### WORK INSTRUCTIONS:
Copy word for word the part of the data below that opens with the line containing "Task: Open the История платежей tab" and closes with the line containing "[x=668, y=112]".

━━ EXTRACTED ENTRIES ━━

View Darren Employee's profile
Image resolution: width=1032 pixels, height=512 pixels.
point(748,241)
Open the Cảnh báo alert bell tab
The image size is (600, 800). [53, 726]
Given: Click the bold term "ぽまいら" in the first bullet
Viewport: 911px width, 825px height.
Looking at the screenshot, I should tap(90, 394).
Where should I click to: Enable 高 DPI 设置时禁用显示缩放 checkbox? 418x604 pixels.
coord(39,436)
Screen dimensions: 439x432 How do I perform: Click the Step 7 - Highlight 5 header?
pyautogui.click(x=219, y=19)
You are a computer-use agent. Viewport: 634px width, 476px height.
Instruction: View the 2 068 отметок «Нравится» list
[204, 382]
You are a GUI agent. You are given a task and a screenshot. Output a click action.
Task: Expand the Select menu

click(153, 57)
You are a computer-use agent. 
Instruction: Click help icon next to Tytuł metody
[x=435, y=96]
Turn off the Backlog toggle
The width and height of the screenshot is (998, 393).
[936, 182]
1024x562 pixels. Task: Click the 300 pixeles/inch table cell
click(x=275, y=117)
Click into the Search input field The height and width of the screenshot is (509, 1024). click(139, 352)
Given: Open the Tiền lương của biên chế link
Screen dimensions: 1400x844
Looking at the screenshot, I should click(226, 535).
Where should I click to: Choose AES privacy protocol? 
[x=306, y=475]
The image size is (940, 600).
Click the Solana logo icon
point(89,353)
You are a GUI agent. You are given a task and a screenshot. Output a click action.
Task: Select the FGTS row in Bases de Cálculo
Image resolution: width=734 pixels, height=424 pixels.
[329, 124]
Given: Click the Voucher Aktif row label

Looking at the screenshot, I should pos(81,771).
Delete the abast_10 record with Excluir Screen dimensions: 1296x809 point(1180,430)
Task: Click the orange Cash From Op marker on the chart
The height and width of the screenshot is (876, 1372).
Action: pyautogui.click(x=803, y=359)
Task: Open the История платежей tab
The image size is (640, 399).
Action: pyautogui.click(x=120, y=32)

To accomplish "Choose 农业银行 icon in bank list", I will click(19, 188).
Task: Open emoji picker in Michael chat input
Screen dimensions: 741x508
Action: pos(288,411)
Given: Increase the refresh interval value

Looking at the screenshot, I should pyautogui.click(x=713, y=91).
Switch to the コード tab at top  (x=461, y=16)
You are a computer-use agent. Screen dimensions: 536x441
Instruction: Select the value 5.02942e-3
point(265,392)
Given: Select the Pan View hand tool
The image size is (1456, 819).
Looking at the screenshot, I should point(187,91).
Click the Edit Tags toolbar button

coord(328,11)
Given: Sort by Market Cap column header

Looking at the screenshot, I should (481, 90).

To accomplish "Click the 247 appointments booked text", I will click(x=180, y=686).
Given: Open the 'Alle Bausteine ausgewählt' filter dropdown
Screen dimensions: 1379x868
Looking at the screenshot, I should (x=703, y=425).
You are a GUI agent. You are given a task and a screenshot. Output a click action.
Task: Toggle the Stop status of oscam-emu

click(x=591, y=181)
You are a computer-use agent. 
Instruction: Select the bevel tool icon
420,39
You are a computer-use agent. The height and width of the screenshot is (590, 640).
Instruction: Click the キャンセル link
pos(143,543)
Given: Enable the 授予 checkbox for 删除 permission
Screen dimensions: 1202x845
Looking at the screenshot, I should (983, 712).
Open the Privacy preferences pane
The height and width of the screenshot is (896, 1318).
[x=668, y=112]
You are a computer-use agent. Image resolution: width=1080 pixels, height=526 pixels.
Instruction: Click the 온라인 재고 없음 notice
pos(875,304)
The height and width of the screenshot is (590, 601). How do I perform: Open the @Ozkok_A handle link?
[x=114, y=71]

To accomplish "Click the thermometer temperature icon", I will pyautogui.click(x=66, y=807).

━━━

### WRITTEN SOLUTION:
Task: Open the История платежей tab
The image size is (640, 399).
Action: pyautogui.click(x=120, y=32)

To accomplish "Choose 农业银行 icon in bank list", I will click(19, 188).
Task: Open emoji picker in Michael chat input
Screen dimensions: 741x508
Action: pos(288,411)
Given: Increase the refresh interval value

Looking at the screenshot, I should pyautogui.click(x=713, y=91).
Switch to the コード tab at top  (x=461, y=16)
You are a computer-use agent. Screen dimensions: 536x441
Instruction: Select the value 5.02942e-3
point(265,392)
Given: Select the Pan View hand tool
The image size is (1456, 819).
Looking at the screenshot, I should point(187,91).
Click the Edit Tags toolbar button

coord(328,11)
Given: Sort by Market Cap column header

Looking at the screenshot, I should (481, 90).

To accomplish "Click the 247 appointments booked text", I will click(x=180, y=686).
Given: Open the 'Alle Bausteine ausgewählt' filter dropdown
Screen dimensions: 1379x868
Looking at the screenshot, I should (x=703, y=425).
You are a GUI agent. You are given a task and a screenshot. Output a click action.
Task: Toggle the Stop status of oscam-emu

click(x=591, y=181)
You are a computer-use agent. 
Instruction: Select the bevel tool icon
420,39
You are a computer-use agent. The height and width of the screenshot is (590, 640).
Instruction: Click the キャンセル link
pos(143,543)
Given: Enable the 授予 checkbox for 删除 permission
Screen dimensions: 1202x845
Looking at the screenshot, I should (983, 712).
Open the Privacy preferences pane
The height and width of the screenshot is (896, 1318).
[x=668, y=112]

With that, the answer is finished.